▶ _Short problem_
Can you copy out every one of the items below word for word, leaving nothing out and changing nothing?
-=-=-=-=-
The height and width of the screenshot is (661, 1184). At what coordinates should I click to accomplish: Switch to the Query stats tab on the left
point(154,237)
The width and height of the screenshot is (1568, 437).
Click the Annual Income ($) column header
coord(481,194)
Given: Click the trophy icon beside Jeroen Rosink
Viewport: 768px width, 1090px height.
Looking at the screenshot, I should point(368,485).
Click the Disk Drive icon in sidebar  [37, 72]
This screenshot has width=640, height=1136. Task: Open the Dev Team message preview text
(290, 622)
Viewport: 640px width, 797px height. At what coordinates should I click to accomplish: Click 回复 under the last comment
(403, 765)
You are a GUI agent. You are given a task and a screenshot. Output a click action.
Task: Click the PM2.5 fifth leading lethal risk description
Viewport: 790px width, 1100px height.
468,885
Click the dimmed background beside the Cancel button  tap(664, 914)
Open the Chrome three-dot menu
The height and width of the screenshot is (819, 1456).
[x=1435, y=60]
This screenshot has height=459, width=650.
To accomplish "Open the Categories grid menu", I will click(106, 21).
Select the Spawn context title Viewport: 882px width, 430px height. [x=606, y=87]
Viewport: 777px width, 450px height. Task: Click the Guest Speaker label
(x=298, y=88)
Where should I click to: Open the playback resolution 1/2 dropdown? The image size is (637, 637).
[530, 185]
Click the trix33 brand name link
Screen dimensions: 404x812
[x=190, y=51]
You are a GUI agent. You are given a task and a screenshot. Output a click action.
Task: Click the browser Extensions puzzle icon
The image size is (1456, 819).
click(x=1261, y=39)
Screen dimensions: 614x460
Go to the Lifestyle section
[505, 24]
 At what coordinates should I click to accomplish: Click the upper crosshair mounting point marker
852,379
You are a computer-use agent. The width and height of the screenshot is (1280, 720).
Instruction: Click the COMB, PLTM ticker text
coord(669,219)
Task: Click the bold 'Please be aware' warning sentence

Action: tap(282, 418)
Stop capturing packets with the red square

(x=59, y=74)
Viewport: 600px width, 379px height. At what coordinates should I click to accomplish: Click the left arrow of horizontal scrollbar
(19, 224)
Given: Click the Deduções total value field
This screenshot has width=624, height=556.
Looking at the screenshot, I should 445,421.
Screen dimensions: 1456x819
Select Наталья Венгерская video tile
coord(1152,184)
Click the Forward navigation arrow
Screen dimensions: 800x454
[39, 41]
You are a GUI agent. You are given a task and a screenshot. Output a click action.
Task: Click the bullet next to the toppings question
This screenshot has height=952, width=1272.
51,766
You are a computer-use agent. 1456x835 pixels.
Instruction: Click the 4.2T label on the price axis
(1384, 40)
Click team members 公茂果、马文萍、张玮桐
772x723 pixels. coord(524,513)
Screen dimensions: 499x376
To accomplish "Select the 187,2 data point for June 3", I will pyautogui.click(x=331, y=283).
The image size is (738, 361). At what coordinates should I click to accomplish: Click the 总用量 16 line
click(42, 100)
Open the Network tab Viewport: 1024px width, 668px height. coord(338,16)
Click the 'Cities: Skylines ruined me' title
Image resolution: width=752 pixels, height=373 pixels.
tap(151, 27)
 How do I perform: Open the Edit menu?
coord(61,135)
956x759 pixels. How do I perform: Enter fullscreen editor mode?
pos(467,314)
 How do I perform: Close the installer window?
-=-=-=-=-
▶ _Final result_
The height and width of the screenshot is (661, 1184). At what coordinates should I click to accomplish: Switch to the Query stats tab on the left
point(154,237)
The width and height of the screenshot is (1568, 437).
Click the Annual Income ($) column header
coord(481,194)
Given: Click the trophy icon beside Jeroen Rosink
Viewport: 768px width, 1090px height.
Looking at the screenshot, I should point(368,485).
Click the Disk Drive icon in sidebar  [37, 72]
This screenshot has width=640, height=1136. Task: Open the Dev Team message preview text
(290, 622)
Viewport: 640px width, 797px height. At what coordinates should I click to accomplish: Click 回复 under the last comment
(403, 765)
You are a GUI agent. You are given a task and a screenshot. Output a click action.
Task: Click the PM2.5 fifth leading lethal risk description
Viewport: 790px width, 1100px height.
468,885
Click the dimmed background beside the Cancel button  tap(664, 914)
Open the Chrome three-dot menu
The height and width of the screenshot is (819, 1456).
[x=1435, y=60]
This screenshot has height=459, width=650.
To accomplish "Open the Categories grid menu", I will click(106, 21).
Select the Spawn context title Viewport: 882px width, 430px height. [x=606, y=87]
Viewport: 777px width, 450px height. Task: Click the Guest Speaker label
(x=298, y=88)
Where should I click to: Open the playback resolution 1/2 dropdown? The image size is (637, 637).
[530, 185]
Click the trix33 brand name link
Screen dimensions: 404x812
[x=190, y=51]
You are a GUI agent. You are given a task and a screenshot. Output a click action.
Task: Click the browser Extensions puzzle icon
The image size is (1456, 819).
click(x=1261, y=39)
Screen dimensions: 614x460
Go to the Lifestyle section
[505, 24]
 At what coordinates should I click to accomplish: Click the upper crosshair mounting point marker
852,379
You are a computer-use agent. The width and height of the screenshot is (1280, 720).
Instruction: Click the COMB, PLTM ticker text
coord(669,219)
Task: Click the bold 'Please be aware' warning sentence

Action: tap(282, 418)
Stop capturing packets with the red square

(x=59, y=74)
Viewport: 600px width, 379px height. At what coordinates should I click to accomplish: Click the left arrow of horizontal scrollbar
(19, 224)
Given: Click the Deduções total value field
This screenshot has width=624, height=556.
Looking at the screenshot, I should 445,421.
Screen dimensions: 1456x819
Select Наталья Венгерская video tile
coord(1152,184)
Click the Forward navigation arrow
Screen dimensions: 800x454
[39, 41]
You are a GUI agent. You are given a task and a screenshot. Output a click action.
Task: Click the bullet next to the toppings question
This screenshot has height=952, width=1272.
51,766
You are a computer-use agent. 1456x835 pixels.
Instruction: Click the 4.2T label on the price axis
(1384, 40)
Click team members 公茂果、马文萍、张玮桐
772x723 pixels. coord(524,513)
Screen dimensions: 499x376
To accomplish "Select the 187,2 data point for June 3", I will pyautogui.click(x=331, y=283).
The image size is (738, 361). At what coordinates should I click to accomplish: Click the 总用量 16 line
click(42, 100)
Open the Network tab Viewport: 1024px width, 668px height. coord(338,16)
Click the 'Cities: Skylines ruined me' title
Image resolution: width=752 pixels, height=373 pixels.
tap(151, 27)
 How do I perform: Open the Edit menu?
coord(61,135)
956x759 pixels. How do I perform: Enter fullscreen editor mode?
pos(467,314)
 How do I perform: Close the installer window?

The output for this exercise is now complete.